I am trying to prove that if $$d_r (e_{i_1} \wedge e_{i_2} \wedge ... \wedge e_{i_r}) = \sum\limits_{j=1}^r (-1)^{j-1}a_{i_j}(e_{i_1} \wedge e_{i_2} ... \wedge e_{i_(j-1)} \wedge e_{i_(j+1)} \wedge ... \wedge e_{i_r}),$$ then $d_{r-1} \circ d_r = 0$
I worked it out the point where I have $$2 *\sum\limits_{j=1}^r \sum\limits_{k < j} (-1)^{j+k} a_{i_j}a_{i_k} (e_{i_1} \wedge e_{i_2} ... \wedge e_{i_(j-1)} \wedge e_{i_(j+1)} \wedge ... e_{i_{k-1}} \wedge e_{i_{k+1}} \wedge ... \wedge e_{i_r})$$ since there is some symmetry in the way we took the sum.
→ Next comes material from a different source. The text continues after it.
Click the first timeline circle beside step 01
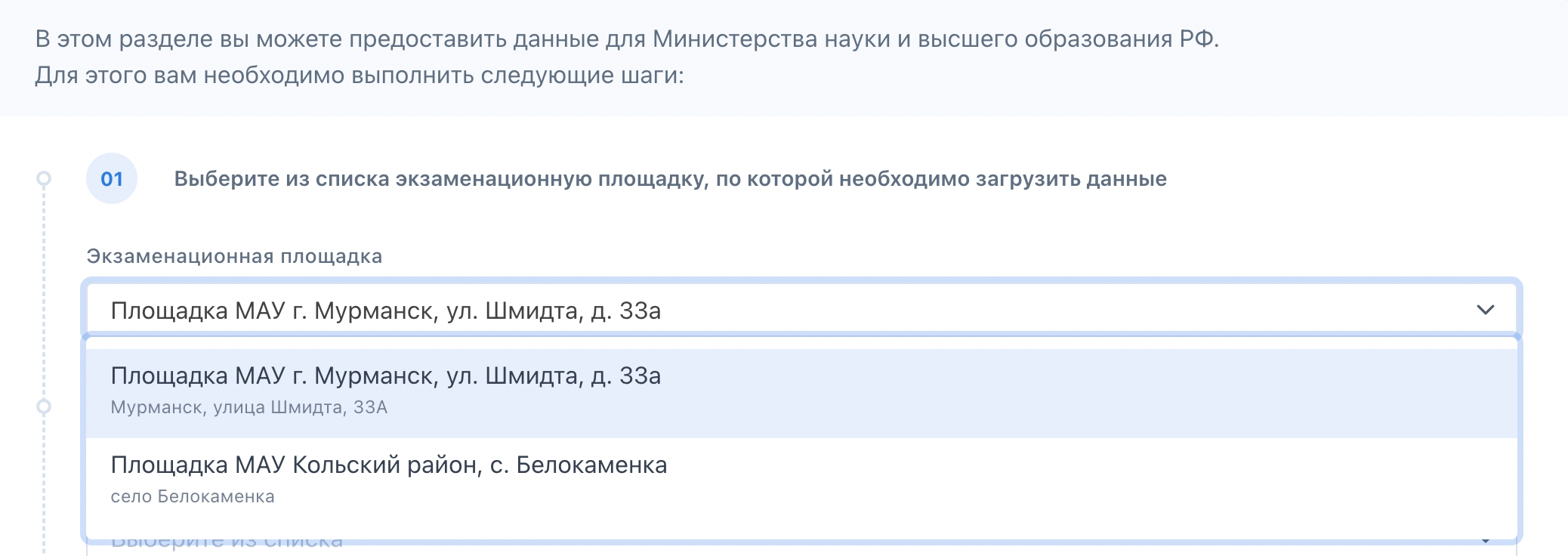 [x=44, y=178]
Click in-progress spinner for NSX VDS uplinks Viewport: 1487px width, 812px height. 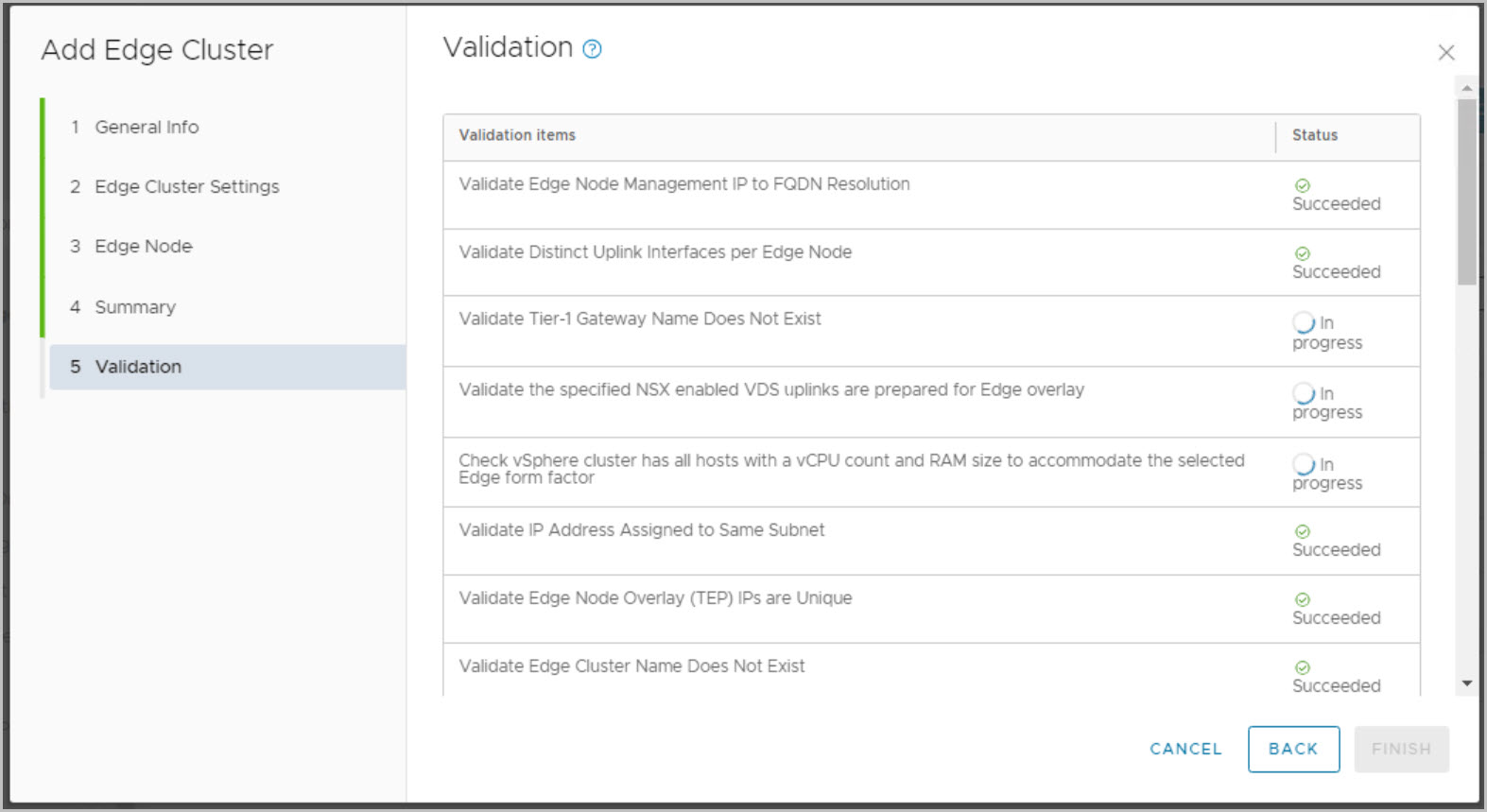(x=1304, y=393)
However, I am not sure how I can simplify this to $0$. I know a wedge product is $0$ if there are two terms that are the same.
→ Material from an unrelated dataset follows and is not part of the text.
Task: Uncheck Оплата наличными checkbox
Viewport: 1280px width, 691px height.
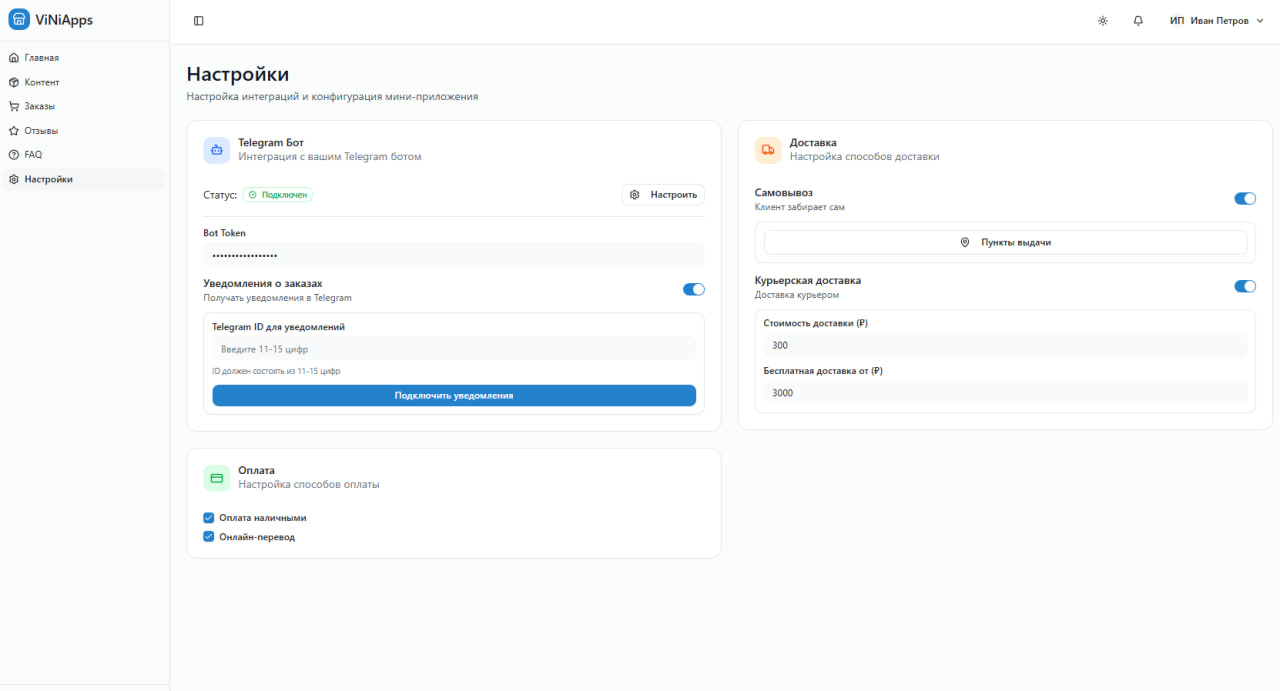Action: click(x=209, y=518)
You had an off by one error. If you think about it the only way this could possibly work is if $$a_{i_j}a_{i_k}\bigwedge_{l=1,l\neq j,k}^r e_{i_l}$$ occurred both positively and negatively.
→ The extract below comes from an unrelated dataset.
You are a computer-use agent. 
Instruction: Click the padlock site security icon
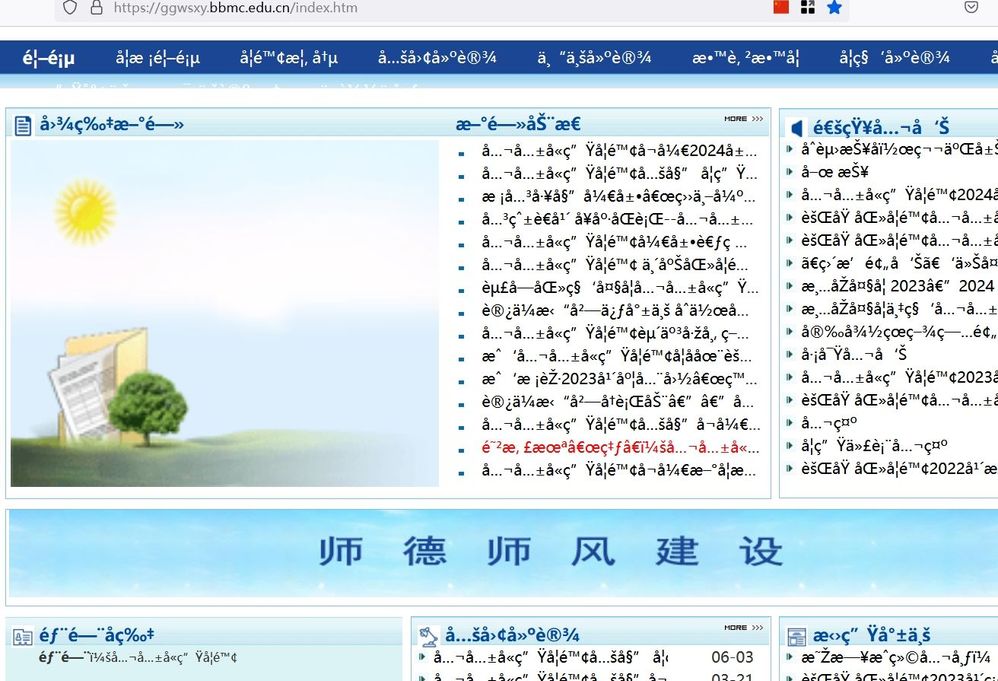tap(96, 8)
You should be able to convince yourself that the sum you want is $$\sum_{j = 1}^r\sum_{k=1,j\neq k}^r \varepsilon_{j,k} a_{i_j} a_{i_k}\bigwedge_{l=1,l\neq j,k}^r e_{i_l}$$ where $\varepsilon_{j,k}$ is the sign (i.e. $\varepsilon_{j,k} = \pm 1$). You can then show that $\varepsilon_{j,k}=-\varepsilon_{k,j}$. By symmetry, we can consider just the $j<k$ case, in which case $\varepsilon_{j,k}$ corresponds to $j-1$ followed by $k-\mathbf{2}$ alternations giving $\varepsilon_{j,k}=(-1)^{(j-1)+(k-2)} = (-1)^{j+k-1}$ while $\varepsilon_{k,j}$ corresponds to $k-1$ alternations followed by $j-1$ alternations giving $\varepsilon_{k,j} = (-1)^{(j-1)+(k-1)}=(-1)^{j+k}$. This should be enough to spell this out into a complete proof.